Hatipzade, İran'ın 2015'teki anlaşmanın 2018'de bozulması tecrübesinden hareketle sadece nükleer alana da hapsolmayan geniş kapsamlı bir anlaşma istediğini bildirdi.
Hatipzade İran'ın kalıcı bir anlaşmadan yana olduğunu, anlaşmayı geçici olmaktan çıkarmanın yolunun ise tarafların keyfi olarak anlaşmadan çıkmasına engel olunacak maddelerin anlaşmaya dahil edilmesiyle sağlanacağı belirtti.

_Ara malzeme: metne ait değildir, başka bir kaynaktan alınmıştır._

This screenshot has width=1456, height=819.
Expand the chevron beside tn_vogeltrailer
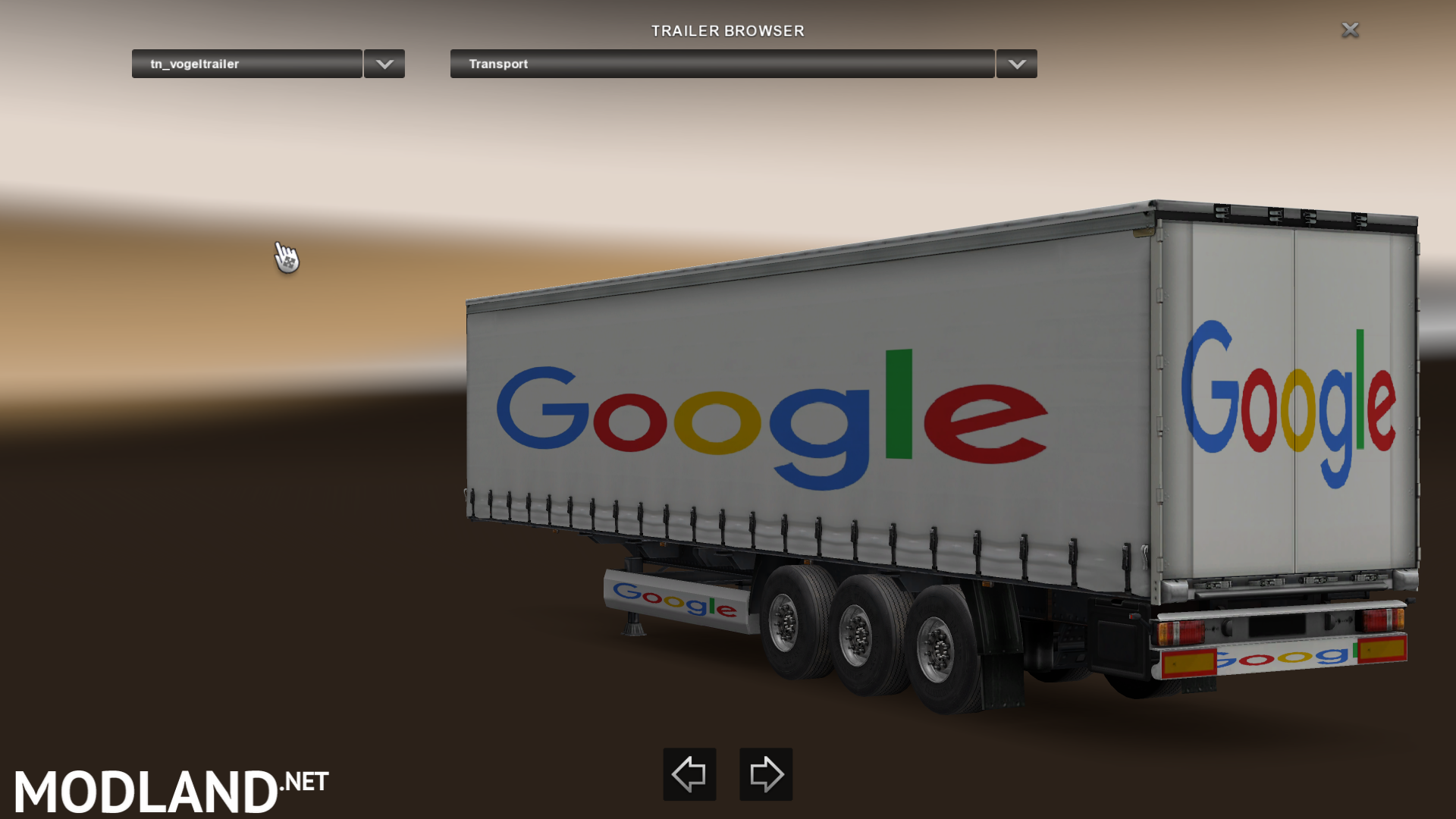(383, 64)
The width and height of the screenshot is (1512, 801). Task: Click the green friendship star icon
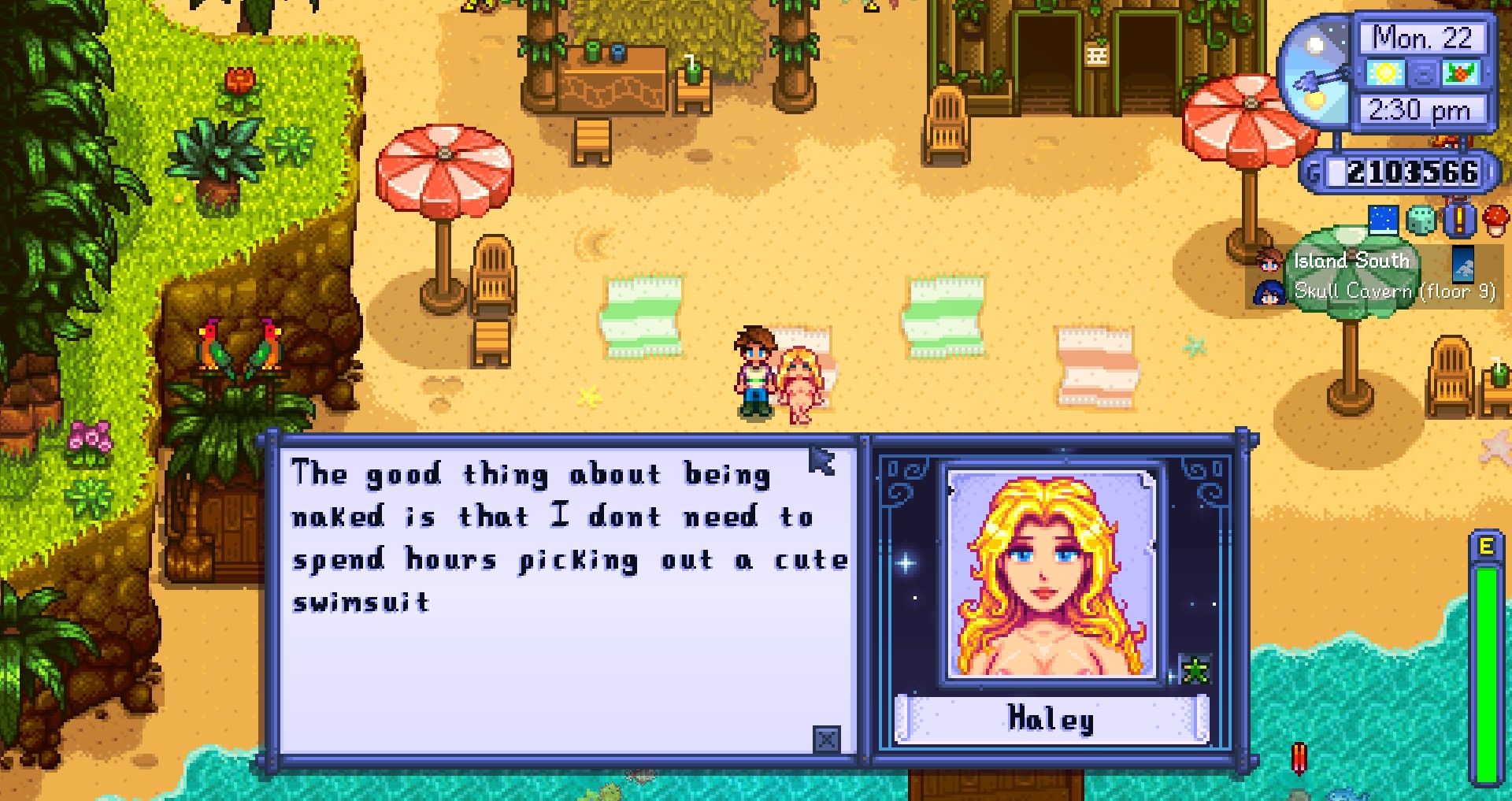pos(1195,670)
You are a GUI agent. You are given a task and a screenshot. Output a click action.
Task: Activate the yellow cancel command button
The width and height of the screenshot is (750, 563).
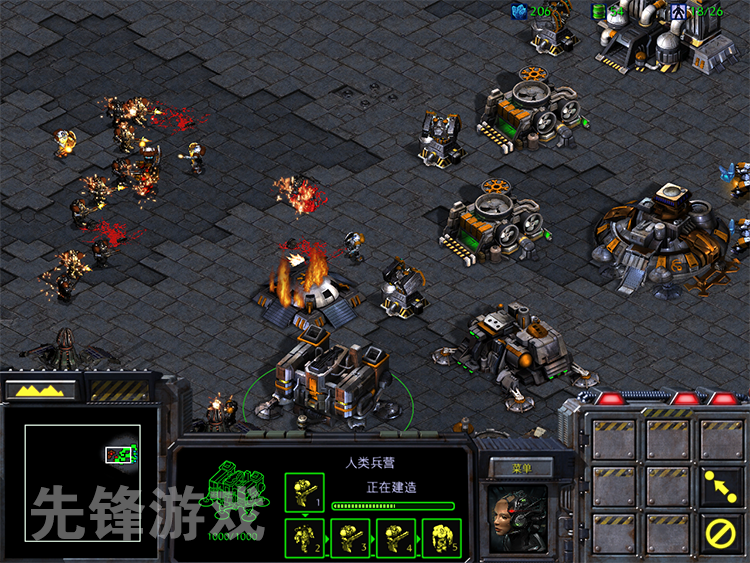pyautogui.click(x=720, y=532)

ABD ve AB ile İran'ın nükleer sorununun tarihçesi
ABD'nin geçmişten bu yana İran'a uyguladığı yaptırımların yanı sıra AB 2006'da İran'a uranyum zenginleştirme faaliyetleri nedeniyle yaptırım uygulamış, pazarlıklar sonrası Birleşmiş Milletler'in (BM) 5 daimi ülkesinin ortak kararıyla 2010'da BM de İran'a yaptırım uygulamaya başlamıştı.

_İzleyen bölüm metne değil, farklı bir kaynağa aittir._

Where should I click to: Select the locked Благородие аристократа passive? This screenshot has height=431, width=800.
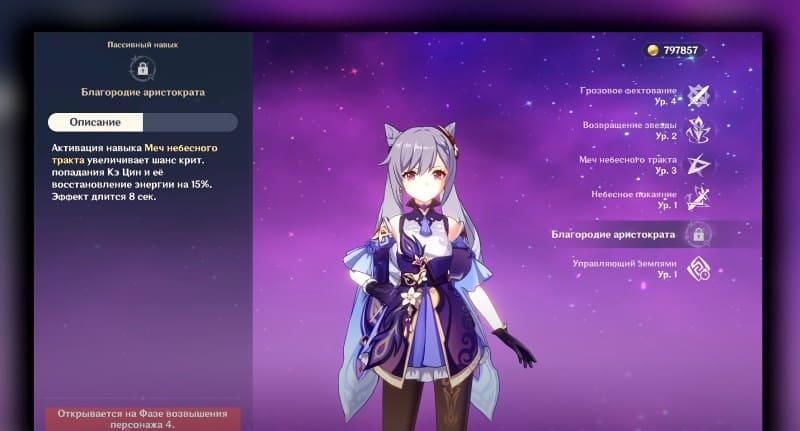698,234
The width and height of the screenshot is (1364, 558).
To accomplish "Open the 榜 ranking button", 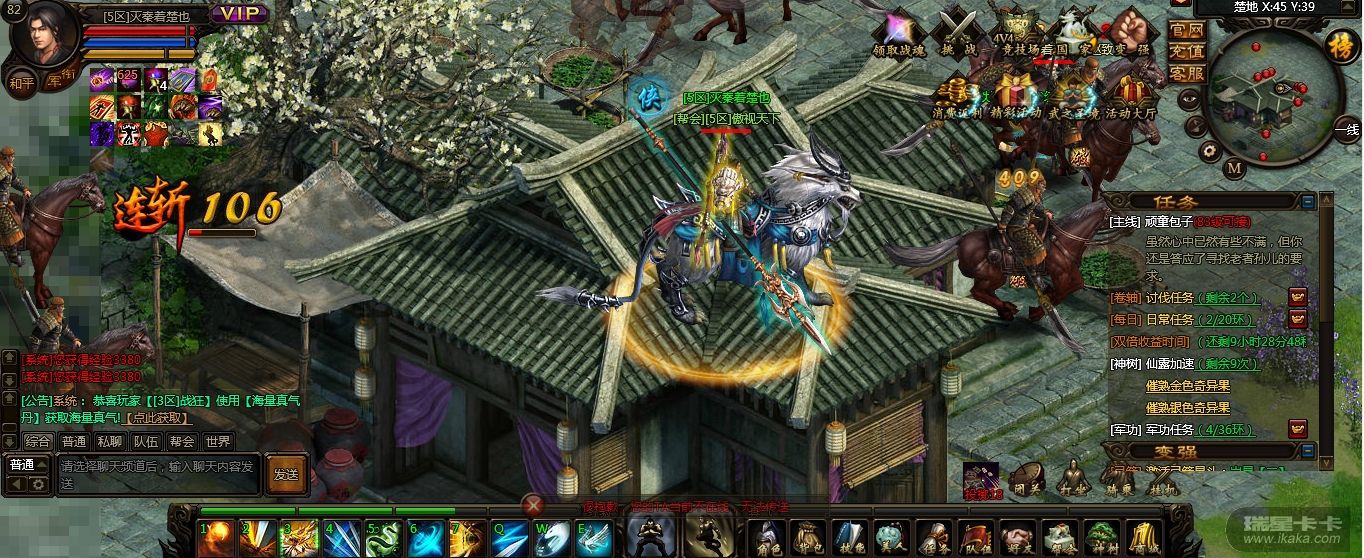I will pos(1339,46).
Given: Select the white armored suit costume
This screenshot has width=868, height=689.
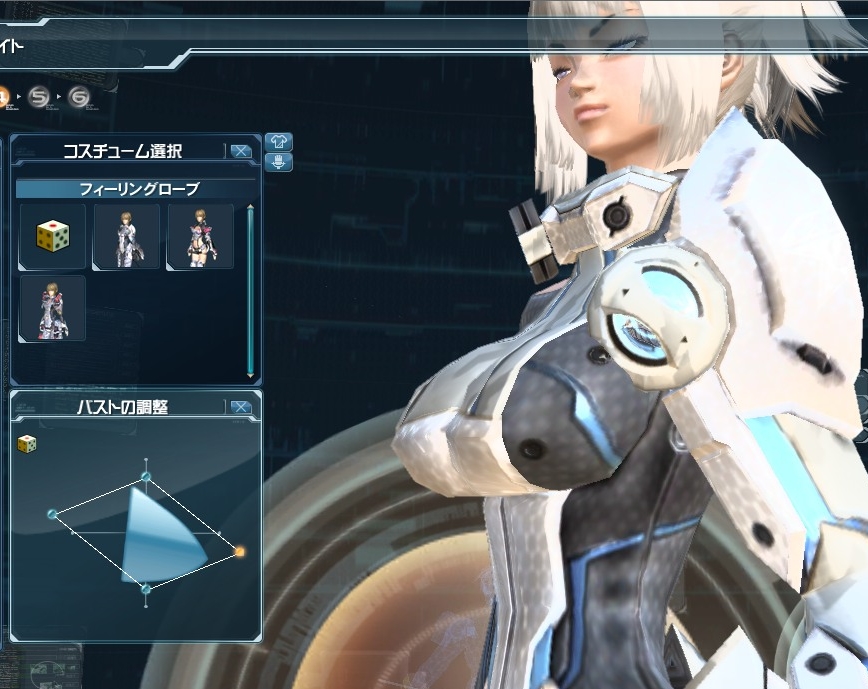Looking at the screenshot, I should click(x=126, y=236).
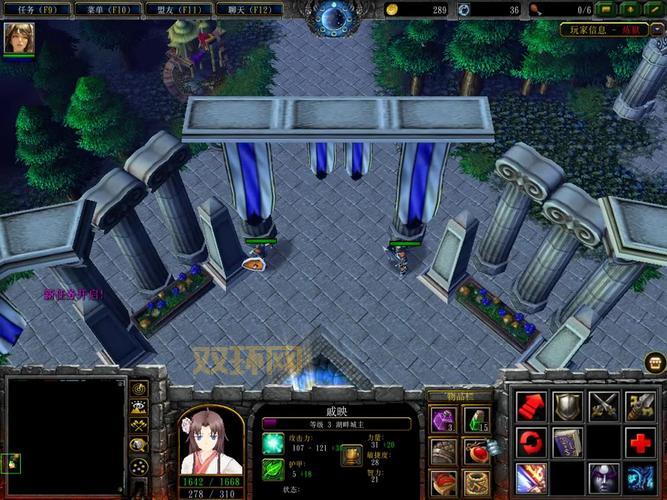
Task: Click the shield Hold Position command
Action: [567, 406]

Bu yaptırımların İran ekonomisine ağır bir darbe vurması üzerine başlatılan ve 2013'te Tahran'da iktidar değişikliğiyle hızlanan müzakerelerin akabinde İran ile ABD ve AB arasında 2015'te anlaşma sağlanmıştı.
Bu anlaşmaya göre İran uranyum zenginleştirme faaliyetlerini uranyumdan elektrik enerjisi üretilmesine yetecek sınırlarda durduracak, karşılığında ise İran'a yönelik yaptırımlar kaldırılacaktı.
Trump dönemi
2018'de ABD Başkanı Donald Trump İran'ın anlaşmaya uymadığı gerekçesiyle bu anlaşmadan çekilmiş, ABD yeniden İran'a yaptırım uygulamaya başlamıştı. ABD BM'ye üye tüm ülkelerden de 2015 öncesinde olduğu gibi İran'a yaptırım uygulamasını istese de bu teklifi genel olarak kabul edilmemişti.
İran'a bu kez yaptırım uygulamak istemeyen AB'nin öncülüğünde Viyana'da İran ile yeni bir anlaşma için müzakereler başlamış, ABD bu müzakerelere AB üzerinden dolaylı olarak dahil edilmişti.
Tarafların taleplerinin uyuşmazlığı anlaşmayı zorlaştırsa da İran konusunda daha ılımlı olan Biden yönetiminin yeni bir anlaşmayı kısmen kolaylaştırdığı belirtiliyor.